▶ [Stored records]:
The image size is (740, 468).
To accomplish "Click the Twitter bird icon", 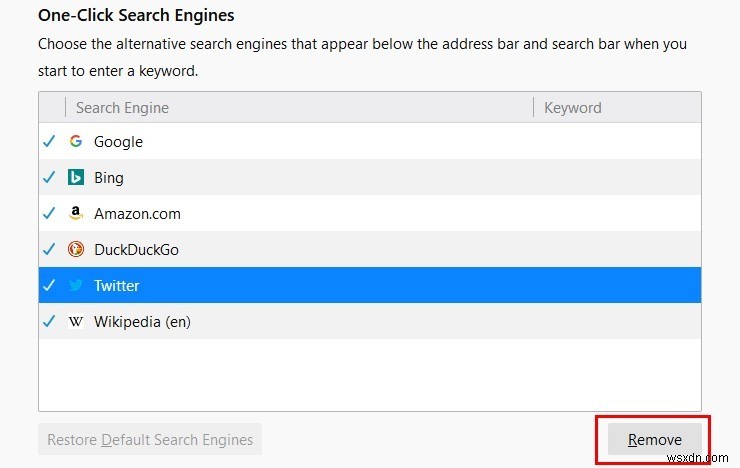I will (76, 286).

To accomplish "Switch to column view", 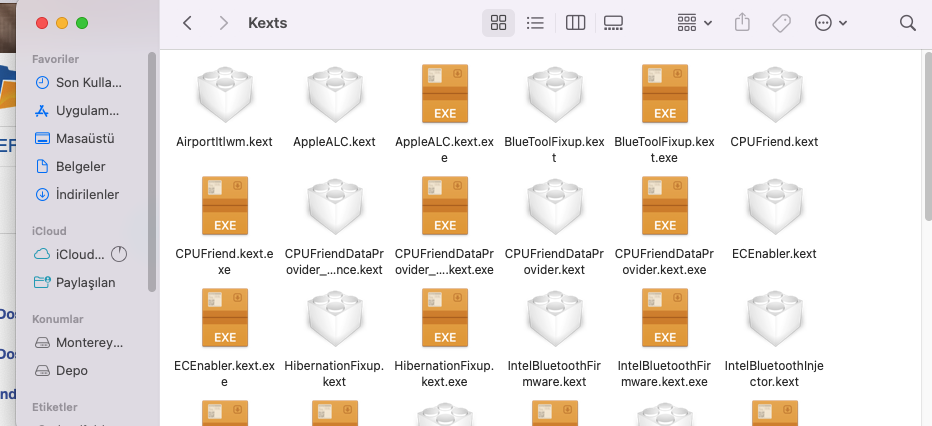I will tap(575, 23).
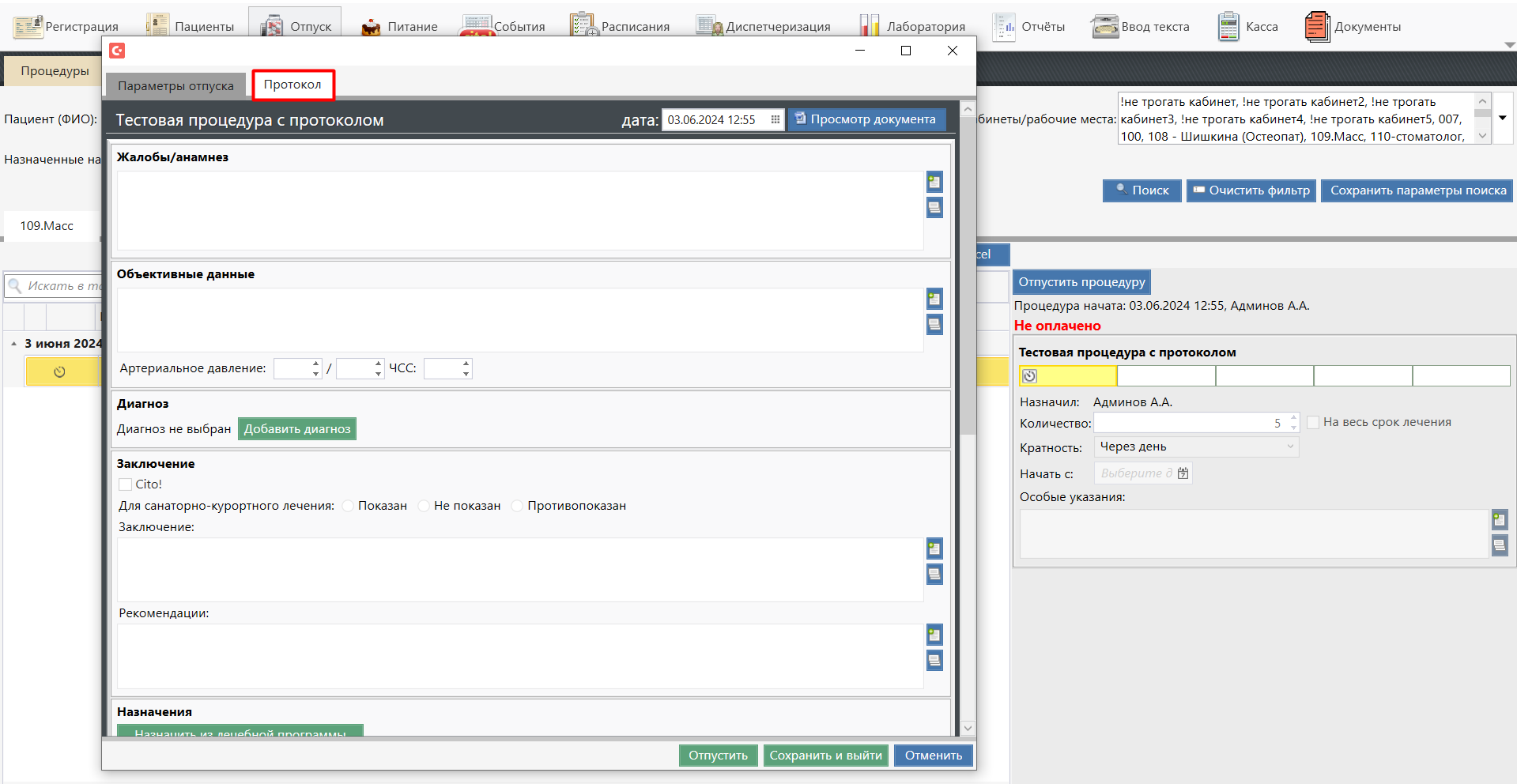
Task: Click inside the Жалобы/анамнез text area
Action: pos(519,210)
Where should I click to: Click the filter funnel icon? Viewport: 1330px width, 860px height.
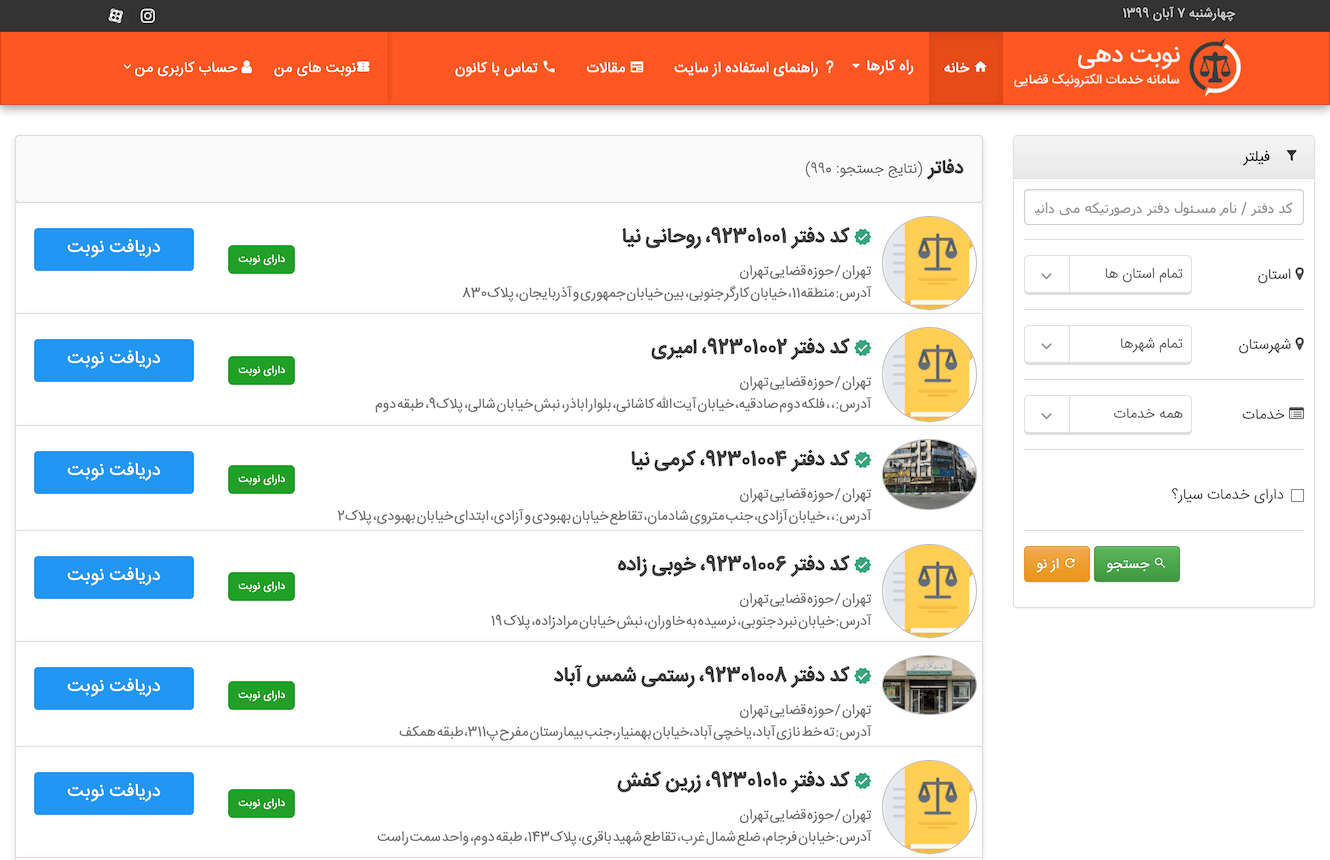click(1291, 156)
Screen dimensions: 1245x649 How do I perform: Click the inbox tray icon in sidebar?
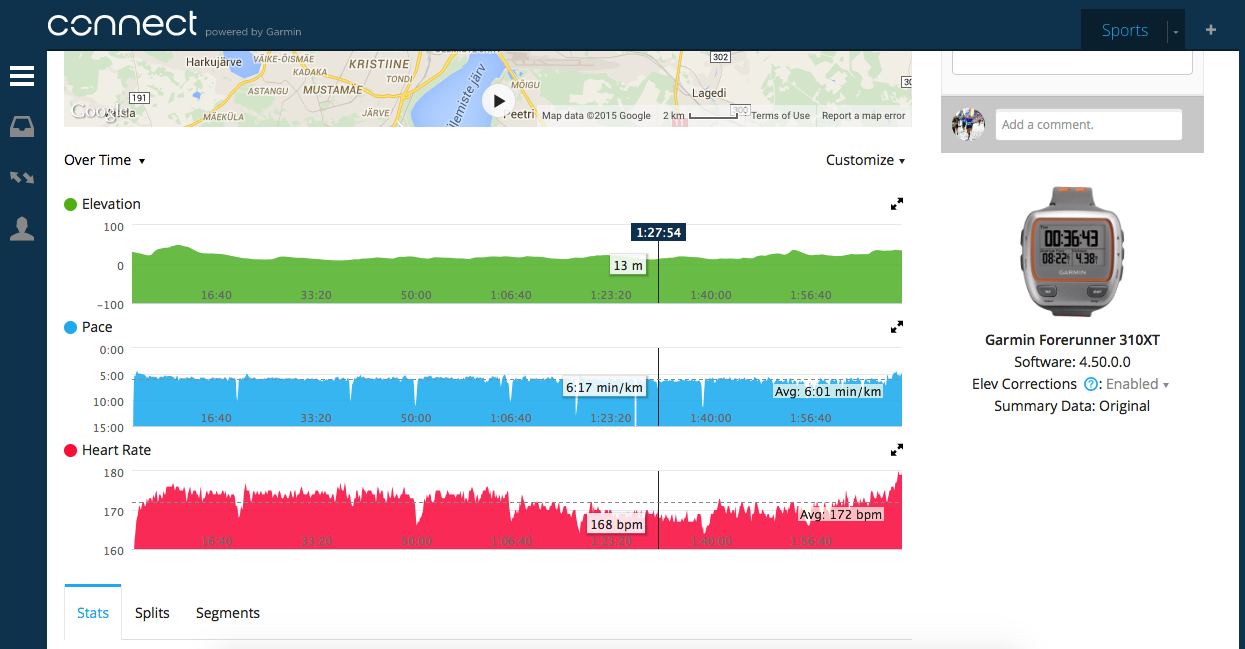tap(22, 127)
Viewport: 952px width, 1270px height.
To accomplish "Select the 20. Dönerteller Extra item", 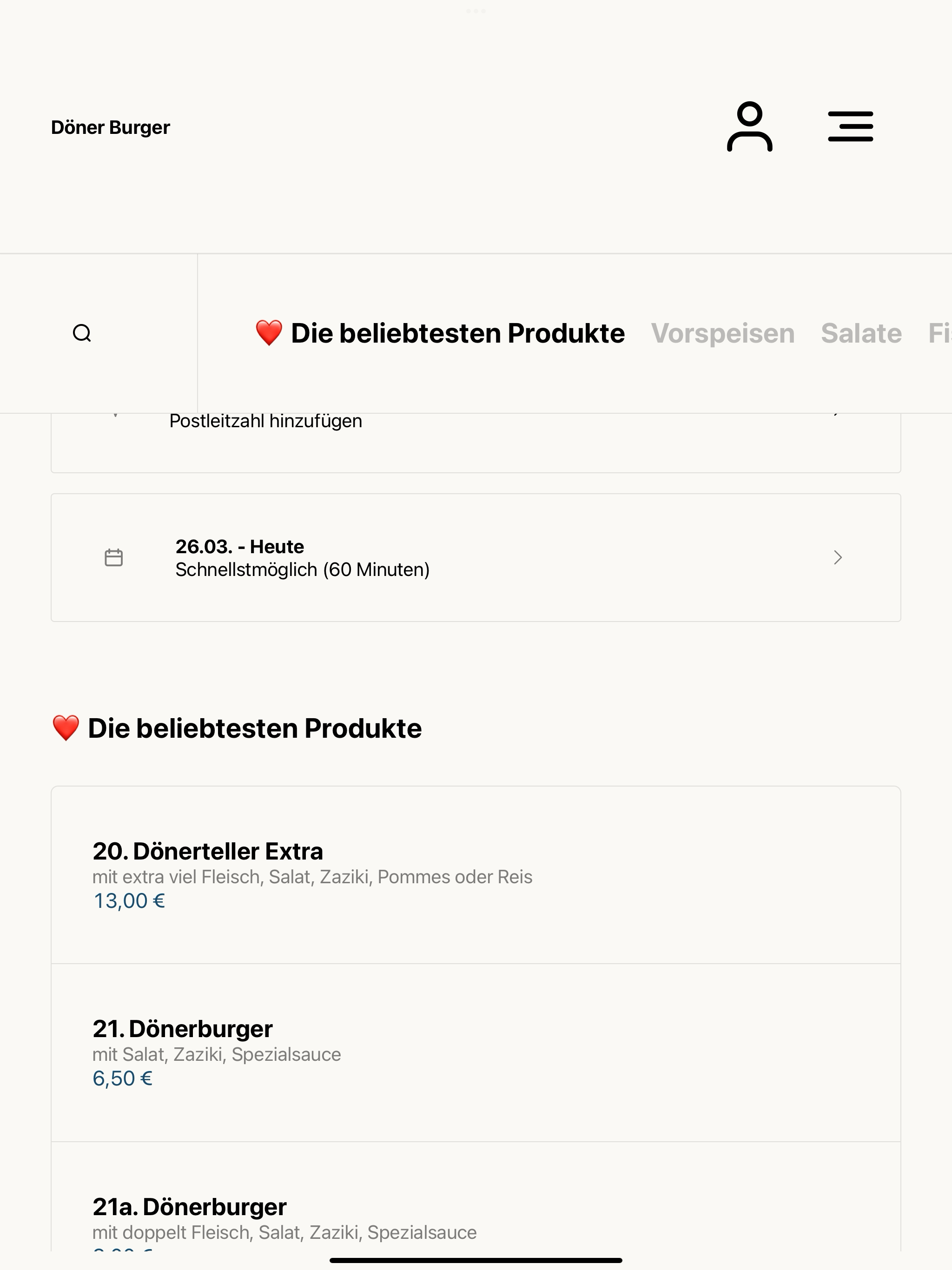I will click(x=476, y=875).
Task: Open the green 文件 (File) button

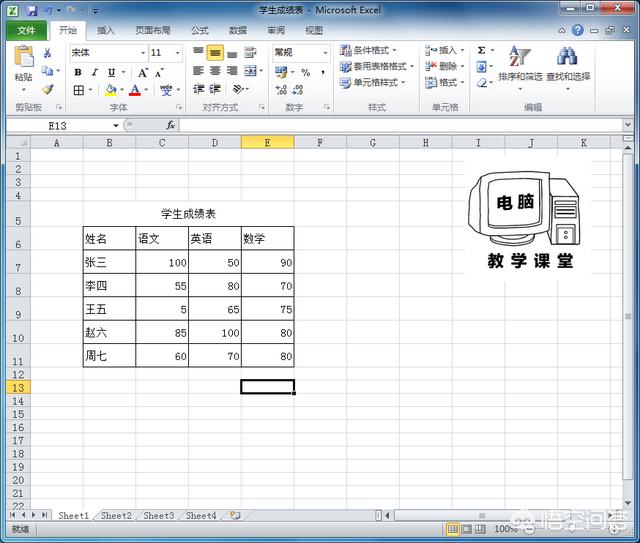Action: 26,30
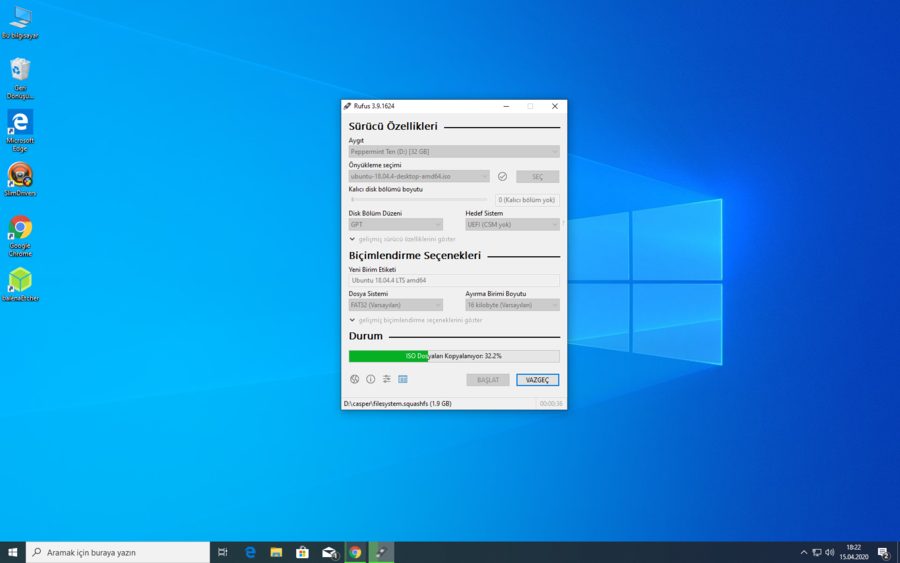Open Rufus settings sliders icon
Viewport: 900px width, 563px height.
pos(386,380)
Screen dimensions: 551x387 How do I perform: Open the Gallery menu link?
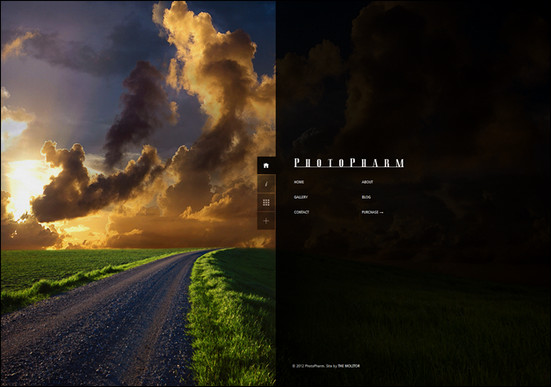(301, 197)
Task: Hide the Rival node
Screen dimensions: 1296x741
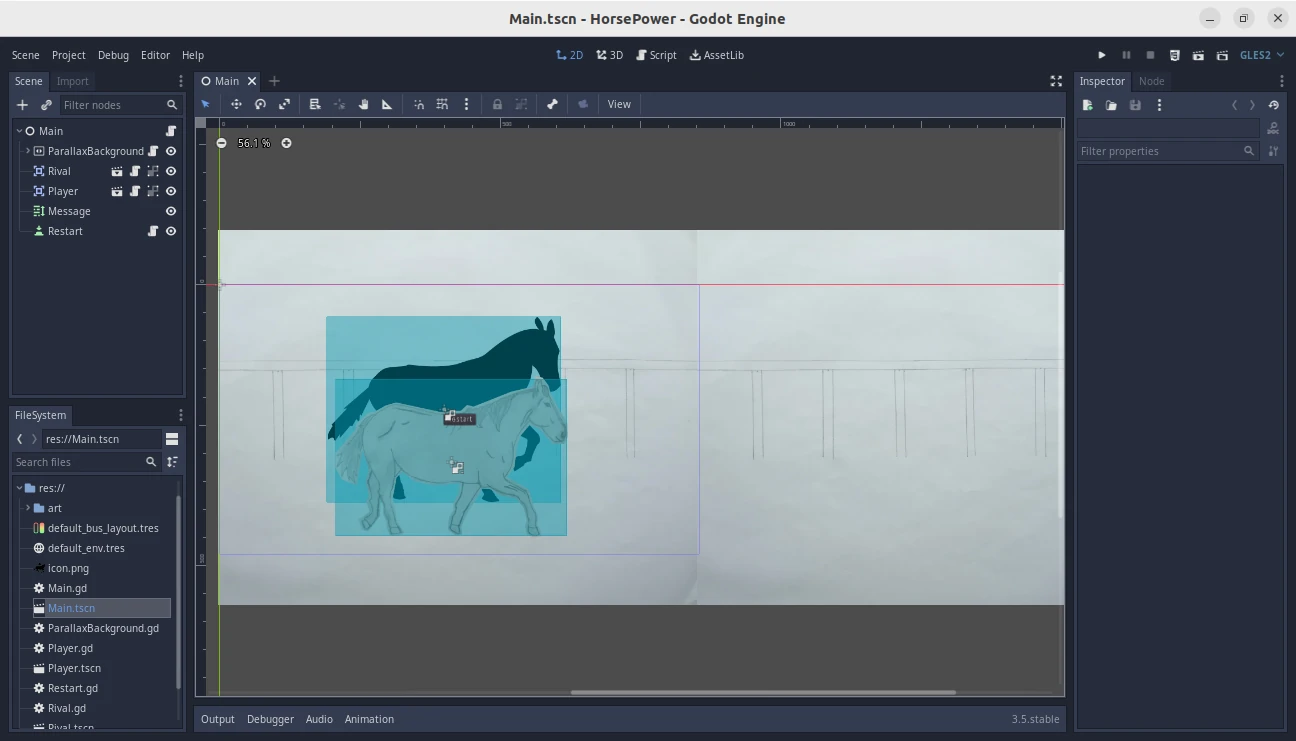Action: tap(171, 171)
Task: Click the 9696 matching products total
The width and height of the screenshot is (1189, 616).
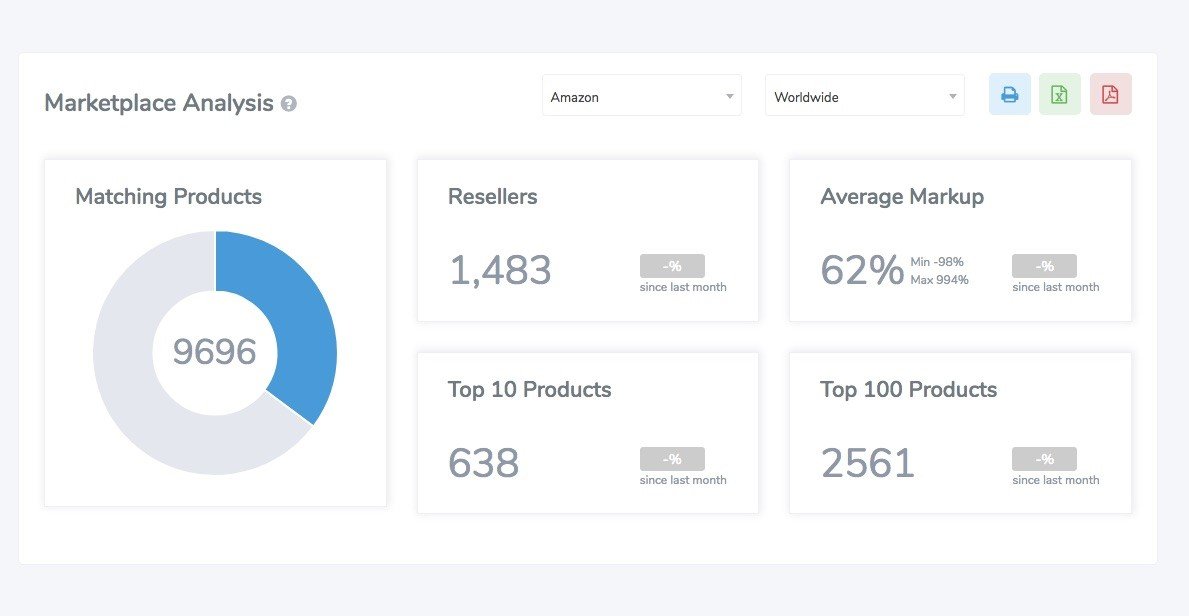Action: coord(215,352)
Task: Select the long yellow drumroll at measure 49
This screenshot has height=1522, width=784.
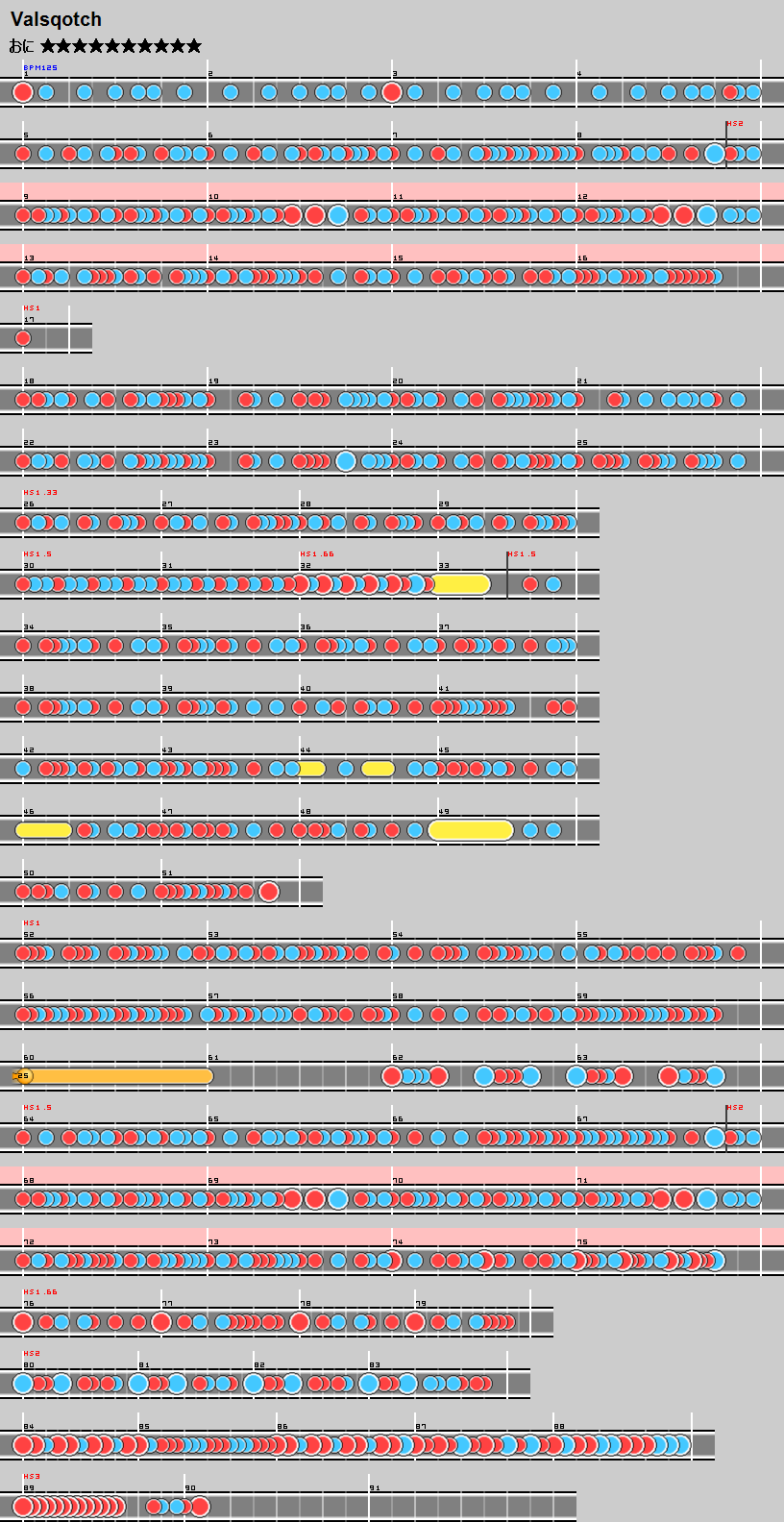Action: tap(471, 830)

▶ [About this exercise]: Reproduce verbatim every line starting at the line that holds "Screen dimensions: 551x387" and ending with the final line of the data; omit the pictures.

▶ [Exercise output]:
Screen dimensions: 551x387 How do I perform: Open the Gallery menu link?
(301, 197)
Task: Hide the Rival node
Screen dimensions: 1296x741
Action: tap(171, 171)
Task: Click the 9696 matching products total
The width and height of the screenshot is (1189, 616).
Action: coord(215,352)
Task: Select the long yellow drumroll at measure 49
This screenshot has height=1522, width=784.
Action: tap(471, 830)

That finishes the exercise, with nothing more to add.